# Stated problem
Rewrite the records as a numbered list, taking the lines from the one containing "Where should I" through the end of the records and skipping any blank lines.
######
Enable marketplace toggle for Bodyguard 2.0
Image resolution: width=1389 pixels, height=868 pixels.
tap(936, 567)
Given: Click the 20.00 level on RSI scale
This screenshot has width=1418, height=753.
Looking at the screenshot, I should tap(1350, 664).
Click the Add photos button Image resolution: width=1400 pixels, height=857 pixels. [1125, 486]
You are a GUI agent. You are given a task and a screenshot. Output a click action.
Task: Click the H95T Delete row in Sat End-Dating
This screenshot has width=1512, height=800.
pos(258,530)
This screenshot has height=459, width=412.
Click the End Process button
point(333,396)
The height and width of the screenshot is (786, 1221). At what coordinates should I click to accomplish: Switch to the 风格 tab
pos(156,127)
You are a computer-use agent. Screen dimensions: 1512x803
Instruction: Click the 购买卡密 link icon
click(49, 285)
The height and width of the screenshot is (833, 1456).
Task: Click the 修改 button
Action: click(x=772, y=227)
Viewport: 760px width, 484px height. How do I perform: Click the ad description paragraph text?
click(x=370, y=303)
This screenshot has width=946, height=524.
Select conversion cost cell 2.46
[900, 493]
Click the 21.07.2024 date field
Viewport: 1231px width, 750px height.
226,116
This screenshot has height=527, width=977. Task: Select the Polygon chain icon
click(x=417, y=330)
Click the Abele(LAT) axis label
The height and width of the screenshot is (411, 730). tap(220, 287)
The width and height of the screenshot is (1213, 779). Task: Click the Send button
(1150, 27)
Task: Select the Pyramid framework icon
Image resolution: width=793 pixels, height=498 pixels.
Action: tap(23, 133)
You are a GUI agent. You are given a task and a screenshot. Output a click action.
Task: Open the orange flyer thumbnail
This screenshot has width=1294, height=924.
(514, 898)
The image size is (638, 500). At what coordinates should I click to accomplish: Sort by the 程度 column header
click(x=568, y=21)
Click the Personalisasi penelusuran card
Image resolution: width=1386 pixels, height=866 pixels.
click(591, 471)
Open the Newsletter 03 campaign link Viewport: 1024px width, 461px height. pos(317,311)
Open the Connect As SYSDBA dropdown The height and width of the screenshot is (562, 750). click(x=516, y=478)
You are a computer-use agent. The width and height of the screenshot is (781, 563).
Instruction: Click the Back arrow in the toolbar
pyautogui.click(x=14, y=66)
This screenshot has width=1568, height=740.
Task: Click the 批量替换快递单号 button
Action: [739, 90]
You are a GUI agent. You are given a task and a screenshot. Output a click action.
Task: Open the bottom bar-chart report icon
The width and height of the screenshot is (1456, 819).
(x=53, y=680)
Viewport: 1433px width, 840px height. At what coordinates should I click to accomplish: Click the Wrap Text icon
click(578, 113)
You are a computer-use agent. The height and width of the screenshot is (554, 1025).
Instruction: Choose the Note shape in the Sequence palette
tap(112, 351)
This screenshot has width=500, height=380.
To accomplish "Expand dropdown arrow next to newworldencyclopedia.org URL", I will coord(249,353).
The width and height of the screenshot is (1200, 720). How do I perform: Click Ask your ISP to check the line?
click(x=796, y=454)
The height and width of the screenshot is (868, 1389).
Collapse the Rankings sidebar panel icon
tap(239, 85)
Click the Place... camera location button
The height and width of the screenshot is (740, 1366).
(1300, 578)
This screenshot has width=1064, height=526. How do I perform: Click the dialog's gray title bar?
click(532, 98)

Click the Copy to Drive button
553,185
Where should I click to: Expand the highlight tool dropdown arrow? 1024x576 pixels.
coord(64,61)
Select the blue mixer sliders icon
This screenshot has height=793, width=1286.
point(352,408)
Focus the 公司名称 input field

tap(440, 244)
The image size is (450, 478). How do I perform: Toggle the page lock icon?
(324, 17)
######
# Exercise solution
1. Where should I click to: Expand the highlight tool dropdown arrow? 1024x576 pixels.
2. coord(64,61)
3. Select the blue mixer sliders icon
4. This screenshot has height=793, width=1286.
5. point(352,408)
6. Focus the 公司名称 input field
7. tap(440, 244)
8. The image size is (450, 478). How do I perform: Toggle the page lock icon?
9. (324, 17)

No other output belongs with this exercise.